## PAGE EXCERPT
^^^^

# NYC Real Estate Sales (2016–2025, cleaned DuckDB)

## Overview

This dataset provides cleaned, row-level records of New York City real property sales from approximately **January 2016 through the latest available 2025 file** (as of October 2025). The data is packaged as a single [DuckDB](https://duckdb.org/) database for easy analysis.

- Sources:
	- NYC Department of Finance (DOF) Rolling Sales – borough files used for the most recent year-to-date (YTD) records
	- NYC Open Data “Citywide Annualized Calendar Sales” – consolidated/historical coverage
- Coverage: 2016–2025 YTD. YTD rows are sourced from the periodically published DOF rolling sales files; the exact end date reflects the latest DOF/citywide release available at build time.
- Update date: 2025-10 (based on the included files)

## Files provided

- `nyc.duckdb` – DuckDB database file with cleaned per-borough sales tables
- `public_README.md` – This documentation file

## Database contents

The database contains one table per borough with a harmonized schema:

- `manhattan`
- `brooklyn`
- `queens`
- `bronx`
- `staten_island`

All borough tables share the same canonical column names and types so they can be `UNION ALL`-ed for citywide analysis.

^^^^

## QUESTIONS TO ANSWER
a) In the NYC sales dataset description, translate this sentence into Spanish: "The data is packaged as a single DuckDB database for easy analysis."
b) Quote the NYC sales dataset description word for word, between "# NYC Real Estate" and "at build time.", inclusive.

^^^^

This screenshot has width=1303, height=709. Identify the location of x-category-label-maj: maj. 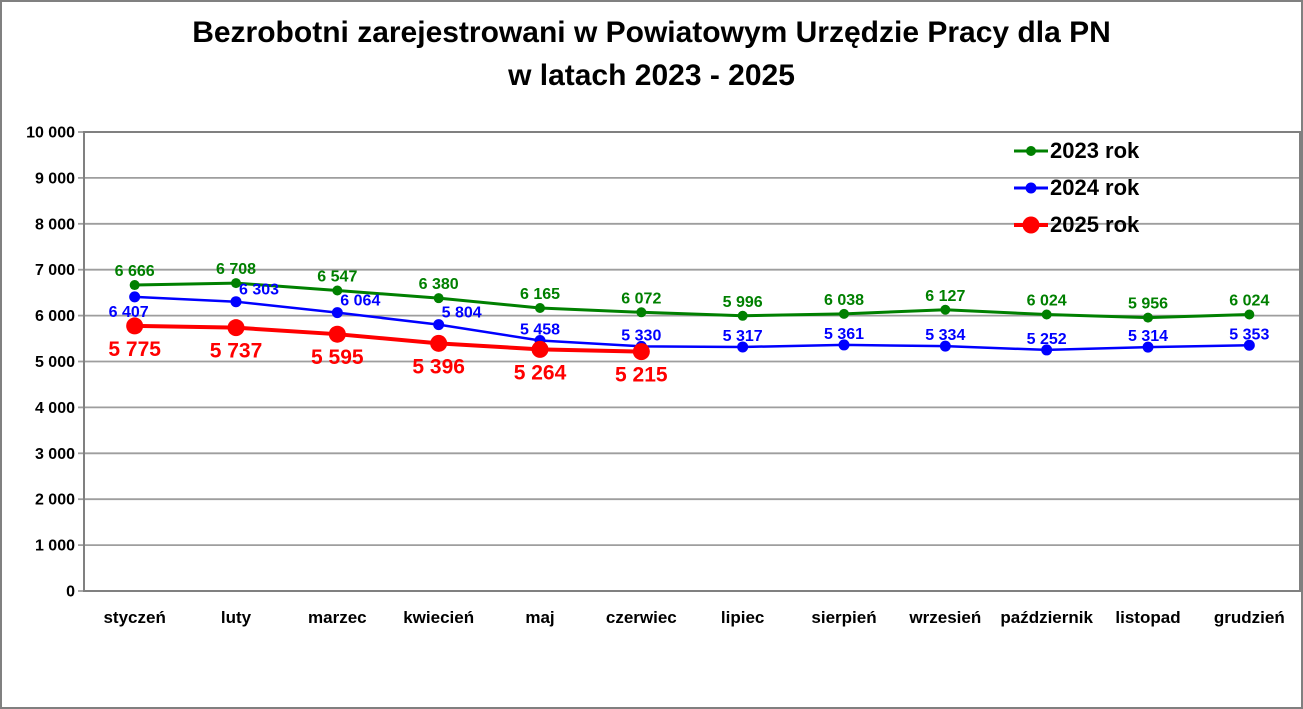
(540, 618).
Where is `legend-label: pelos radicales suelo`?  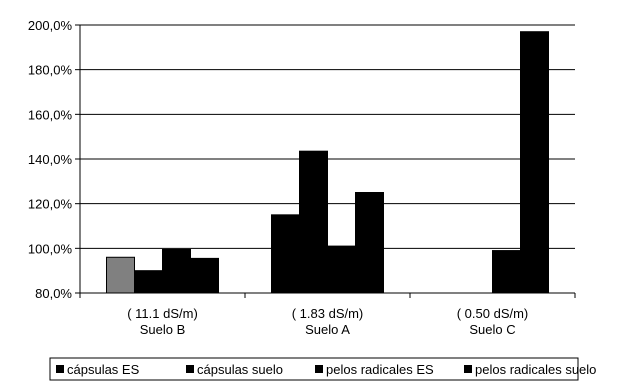
legend-label: pelos radicales suelo is located at coordinates (536, 370).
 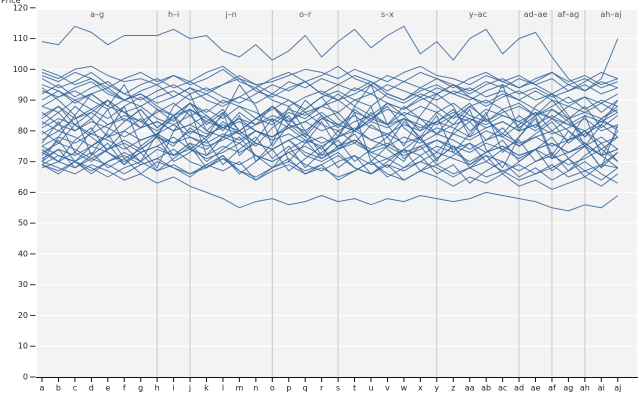 What do you see at coordinates (11, 2) in the screenshot?
I see `y-axis-title: Price` at bounding box center [11, 2].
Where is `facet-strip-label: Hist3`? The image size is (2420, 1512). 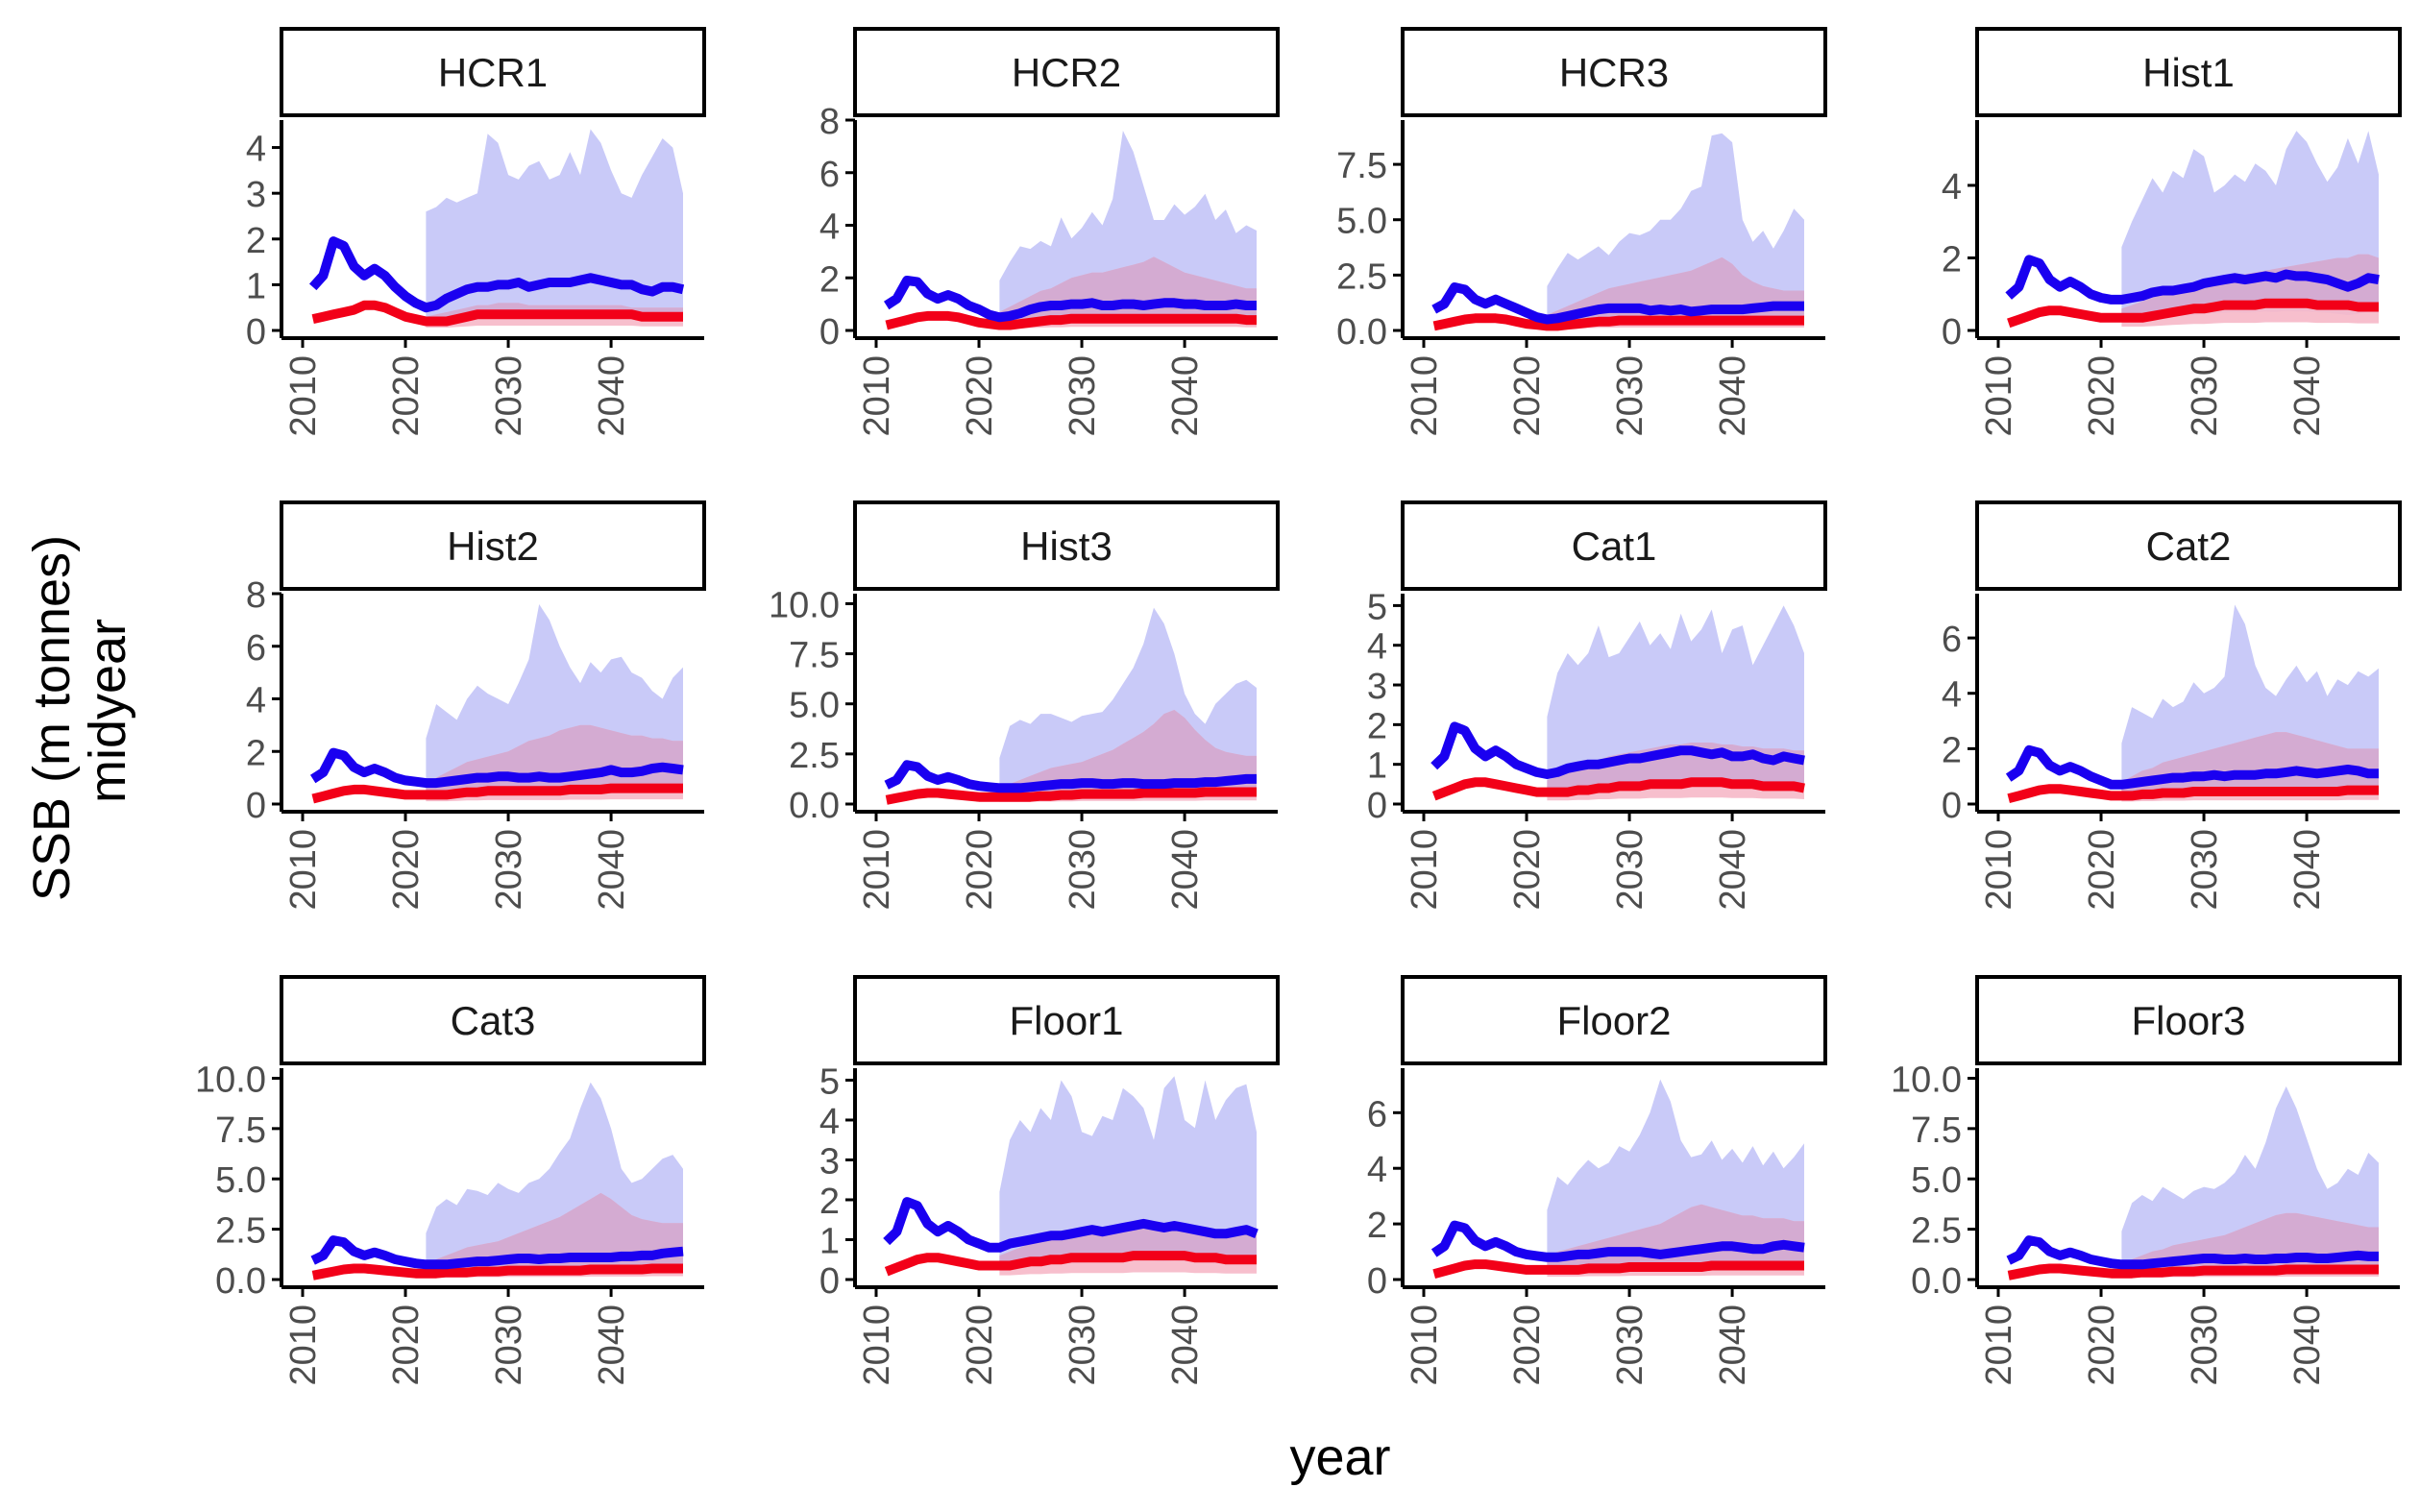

^^^^

## TASK RESPONSES
a) Los datos se presentan como una única base de datos de DuckDB para facilitar el análisis.

b)
# NYC Real Estate Sales (2016–2025, cleaned DuckDB)

## Overview

This dataset provides cleaned, row-level records of New York City real property sales from approximately **January 2016 through the latest available 2025 file** (as of October 2025). The data is packaged as a single [DuckDB](https://duckdb.org/) database for easy analysis.

- Sources:
	- NYC Department of Finance (DOF) Rolling Sales – borough files used for the most recent year-to-date (YTD) records
	- NYC Open Data “Citywide Annualized Calendar Sales” – consolidated/historical coverage
- Coverage: 2016–2025 YTD. YTD rows are sourced from the periodically published DOF rolling sales files; the exact end date reflects the latest DOF/citywide release available at build time.